Not everything is on the internet, remarked Haroon Siddiqui, framed between a dizzying collection of antique books at the National Book Fair.


Siddiqui, who owns a Rare and Antique Books store on Mall Road in Lahore displayed rows and rows of books on every subject, some dating back to the 1700s. Chaucer and Freud, Lenin and Marx, Ibn-e-Khaldun and Faiz Ahmed breathed in the shelves of a man who may not have finished primary school but surely understands the worth of the pen and the demand for rare literature.

We may have found different mediums to enlighten and entertain ourselves with but nothing can replace the aura of a book or the experience of words dancing on a yellowed page; words that once surged from the mind and into the pen of another who pondered over existence before our own existence was inked.

“I started selling books on a footpath in Anarkali,” said Siddiqui, a warm bearded gentleman whose introduction with books was made 23 years ago when a friend offered him a small collection to sell.
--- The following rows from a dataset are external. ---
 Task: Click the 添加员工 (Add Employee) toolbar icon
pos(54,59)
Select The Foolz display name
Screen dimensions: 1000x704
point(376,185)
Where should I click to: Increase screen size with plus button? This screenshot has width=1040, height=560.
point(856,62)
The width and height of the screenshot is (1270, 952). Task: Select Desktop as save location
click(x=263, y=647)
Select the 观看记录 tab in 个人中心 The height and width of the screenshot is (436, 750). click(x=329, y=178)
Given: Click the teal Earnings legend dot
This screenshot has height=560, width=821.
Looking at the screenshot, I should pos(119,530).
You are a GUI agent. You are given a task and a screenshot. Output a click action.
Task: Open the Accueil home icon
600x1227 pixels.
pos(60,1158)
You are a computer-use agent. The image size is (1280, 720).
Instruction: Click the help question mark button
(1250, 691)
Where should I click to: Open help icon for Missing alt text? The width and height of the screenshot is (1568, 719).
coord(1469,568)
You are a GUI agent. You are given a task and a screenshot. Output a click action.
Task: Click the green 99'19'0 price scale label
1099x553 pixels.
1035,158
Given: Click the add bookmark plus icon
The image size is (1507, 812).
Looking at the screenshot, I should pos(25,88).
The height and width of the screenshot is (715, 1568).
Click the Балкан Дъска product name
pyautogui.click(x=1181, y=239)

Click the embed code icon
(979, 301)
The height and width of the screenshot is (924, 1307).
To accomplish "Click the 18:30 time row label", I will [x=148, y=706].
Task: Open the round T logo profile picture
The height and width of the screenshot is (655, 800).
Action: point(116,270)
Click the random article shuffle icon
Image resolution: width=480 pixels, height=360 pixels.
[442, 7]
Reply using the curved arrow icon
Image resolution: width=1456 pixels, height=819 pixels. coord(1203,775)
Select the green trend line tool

It was only three years back that a book-enthusiast offered to rent him space for a shop near Mall Road. Siddiqui — who had by then started to collect rare and antique books discarded by libraries, friends or donated by the families of the deceased — moved his valuable collection to the shop, which he called Siddiqui Rare and Antique Books.

Among the proprietor’s collection is the foot-long rare sample copy of “Goat” a photographic tribute to boxer Mohammed Ali. Siddiqui has also procured the 25 volume collection of Mark Twain and also has a wide range of antique books on the subject of hunting including editions of the Gun Digest from the 1900s.

Siddiqui says that he learnt a lot about his books through his customers. He would pick on their preferences by asking them about the books they were buying, and so he learnt about the philosophy of Marx, the poetry of Yeats and the history of France.

One of his favourite procurements was the biography of Napoleon Bonaparte which he sold to a customer for Rs15,000. “It was the first and last time I saw that book,” he commented about the rare edition of the biography that rested on his shelf for a brief period.

The bookseller’s customers are mostly academia, businessmen and government officials but also include some younger enthusiasts, like two young college girls who had visited his stall six times in their pilgrimage of the book fair, admiring the old books.

“Most young people do not value books,” he said, his assertion reinforced by the somewhat empty corridor lined with book vendors.

A book-lover lingering near the book display chimed in, “Books have an identity of their own which can never be lost.”

The book fair itself ended on Thursday after having attracted few enthusiasts.

Published in The Express Tribune, April 27th, 2012.